● Target pointing data

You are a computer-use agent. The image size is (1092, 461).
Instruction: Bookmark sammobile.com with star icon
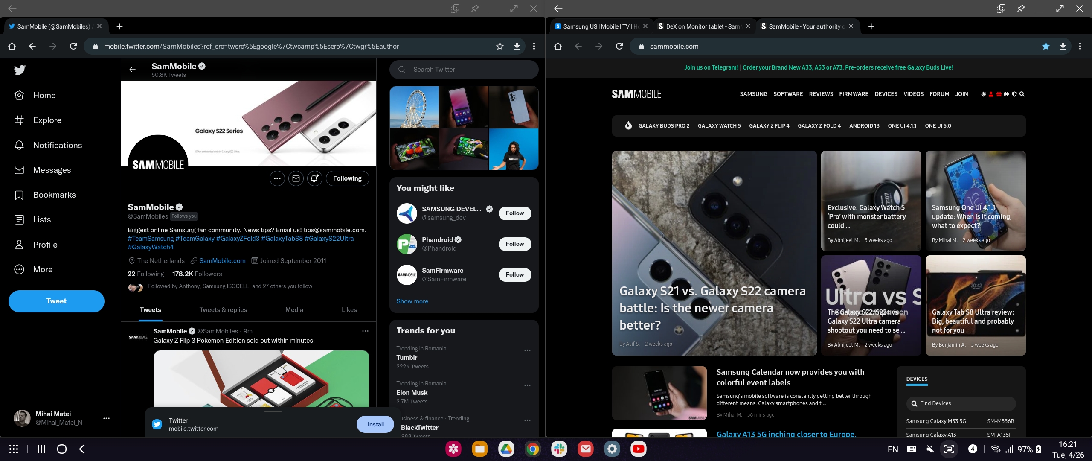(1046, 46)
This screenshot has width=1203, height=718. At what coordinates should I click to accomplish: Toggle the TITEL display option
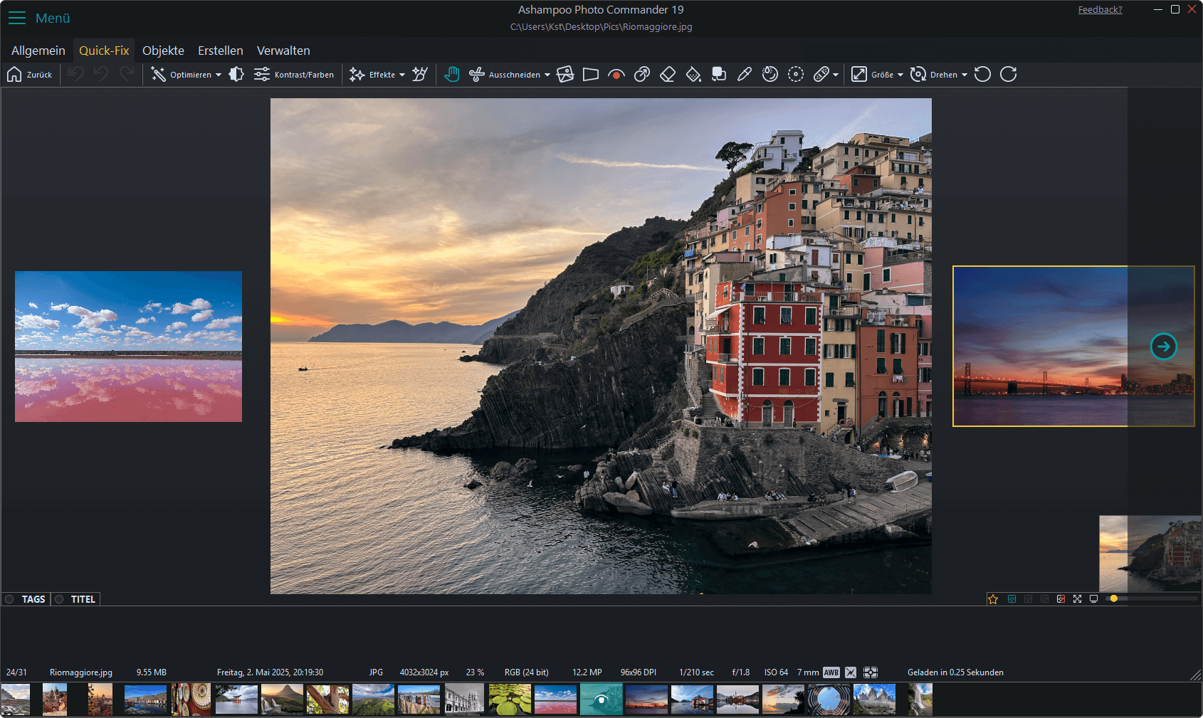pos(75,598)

* * *

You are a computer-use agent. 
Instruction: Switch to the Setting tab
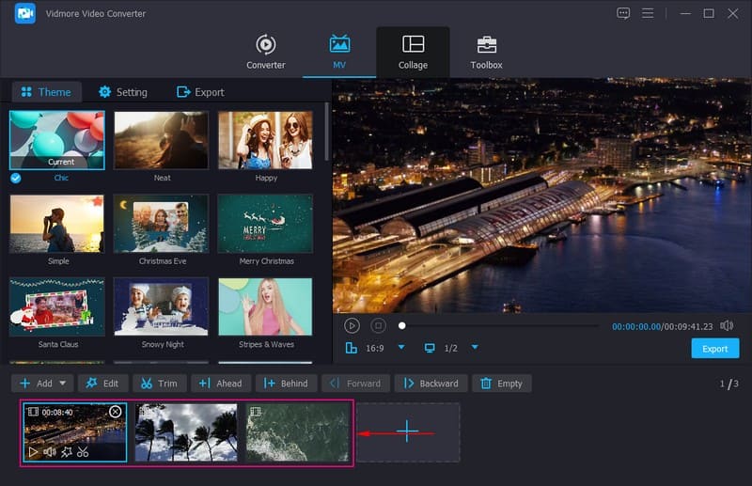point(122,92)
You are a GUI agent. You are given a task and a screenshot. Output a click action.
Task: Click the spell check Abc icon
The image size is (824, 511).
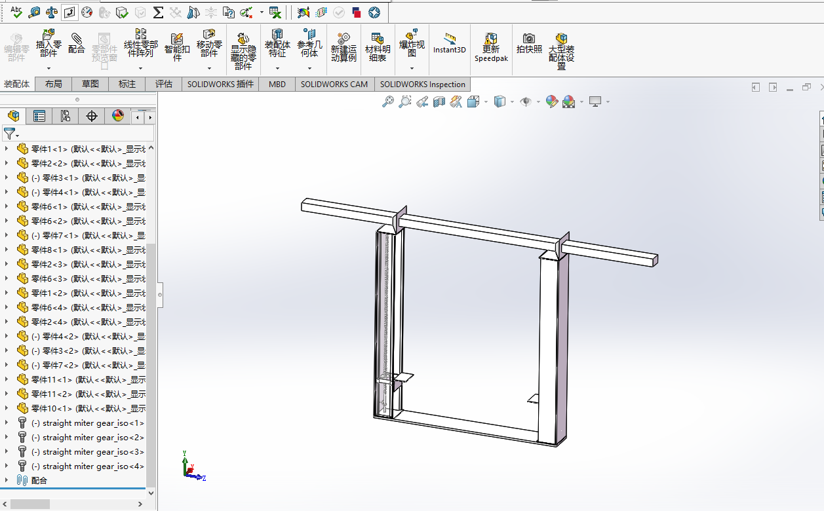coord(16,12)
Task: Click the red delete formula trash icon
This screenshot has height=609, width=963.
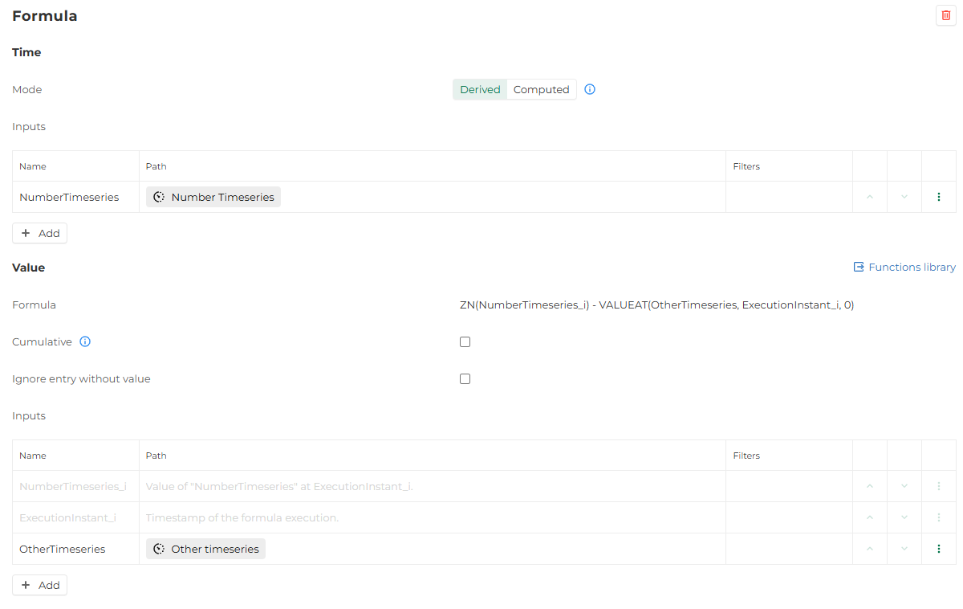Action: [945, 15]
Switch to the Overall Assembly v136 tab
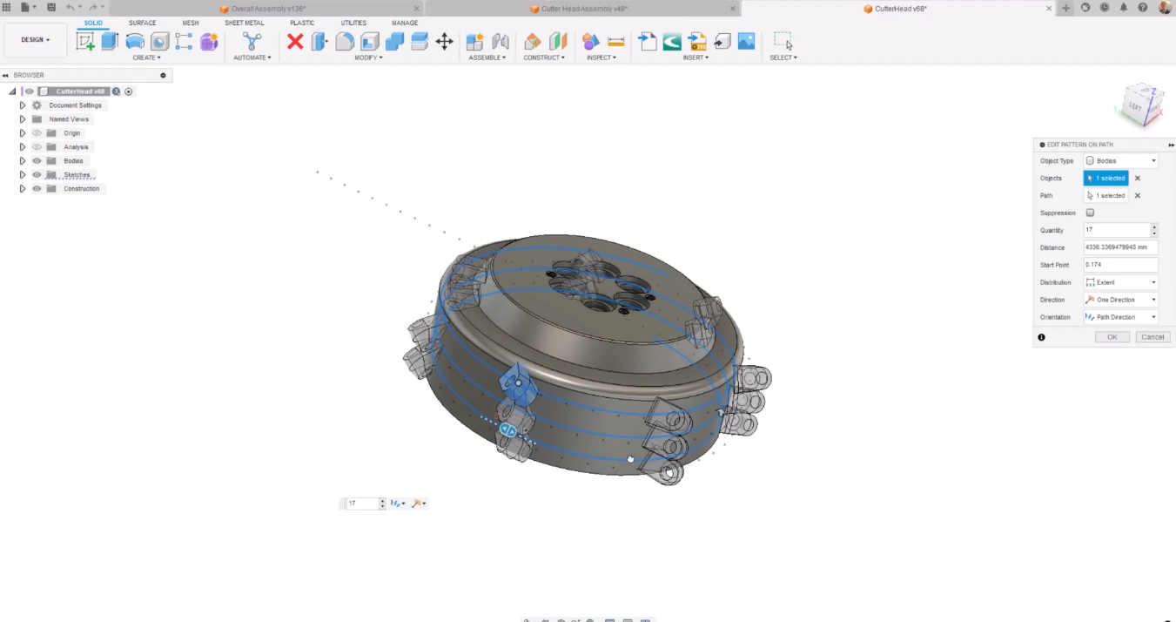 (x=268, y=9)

==

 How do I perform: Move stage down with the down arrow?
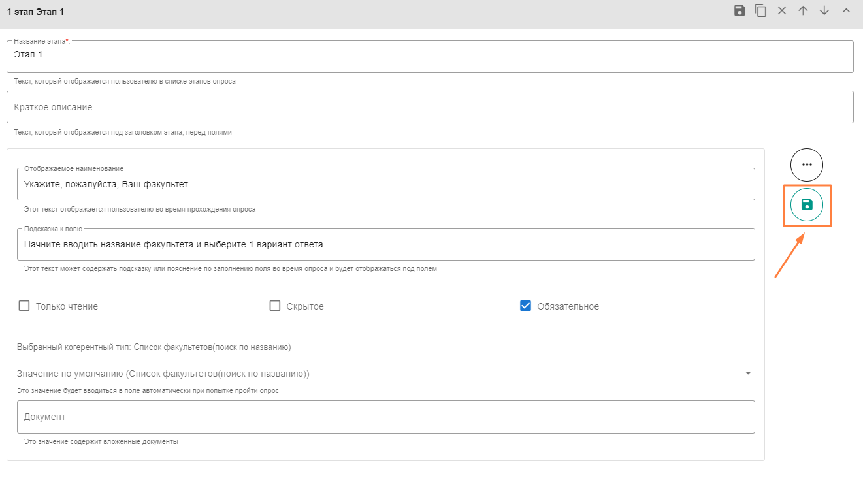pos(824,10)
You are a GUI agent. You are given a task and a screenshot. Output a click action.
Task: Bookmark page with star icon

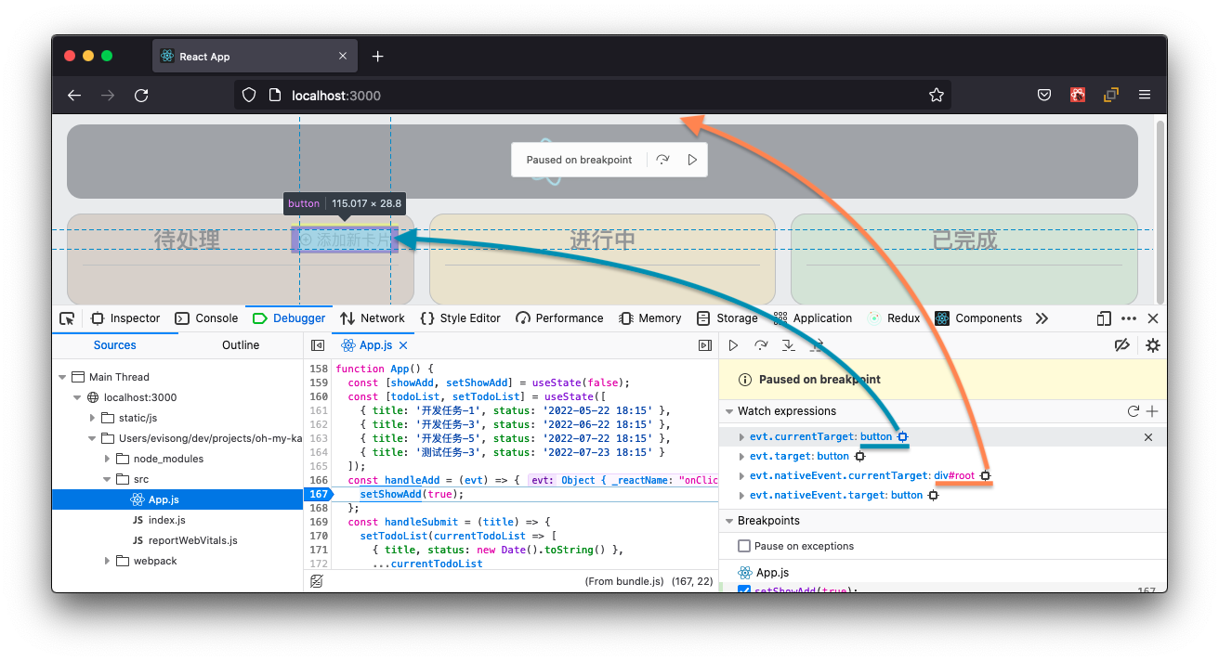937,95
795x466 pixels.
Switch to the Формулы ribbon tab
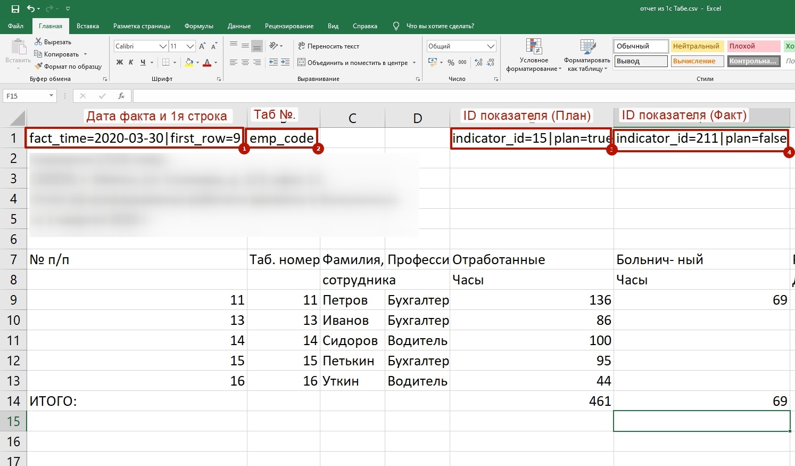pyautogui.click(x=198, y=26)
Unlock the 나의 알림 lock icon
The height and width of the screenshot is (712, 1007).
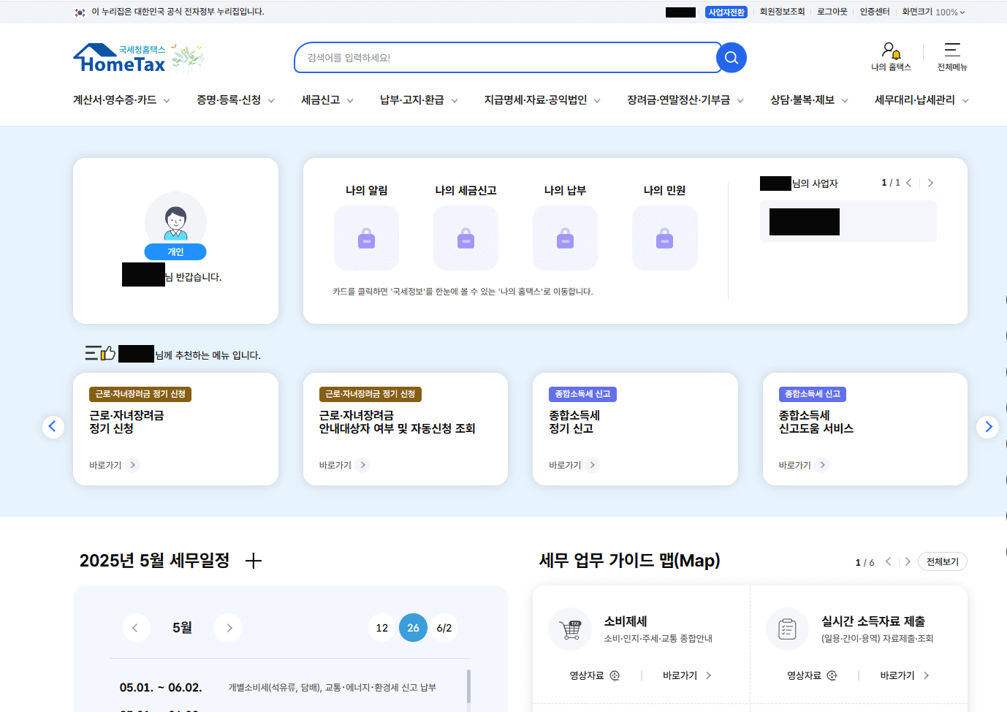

● Exercise aim
Can you recast the listing between the lines holding "Task: Click the red delete formula trash icon" and "(x=268, y=9)", inclusive, as a two-column CSV headed instruction and click_point? Put one row per request, with each field quoted, line breaks turned into spaces, and the pictures left out.

● Task output
instruction,click_point
"Task: Click the red delete formula trash icon This screenshot has height=609, width=963.","Action: [945, 15]"
"Switch to the Overall Assembly v136 tab","(x=268, y=9)"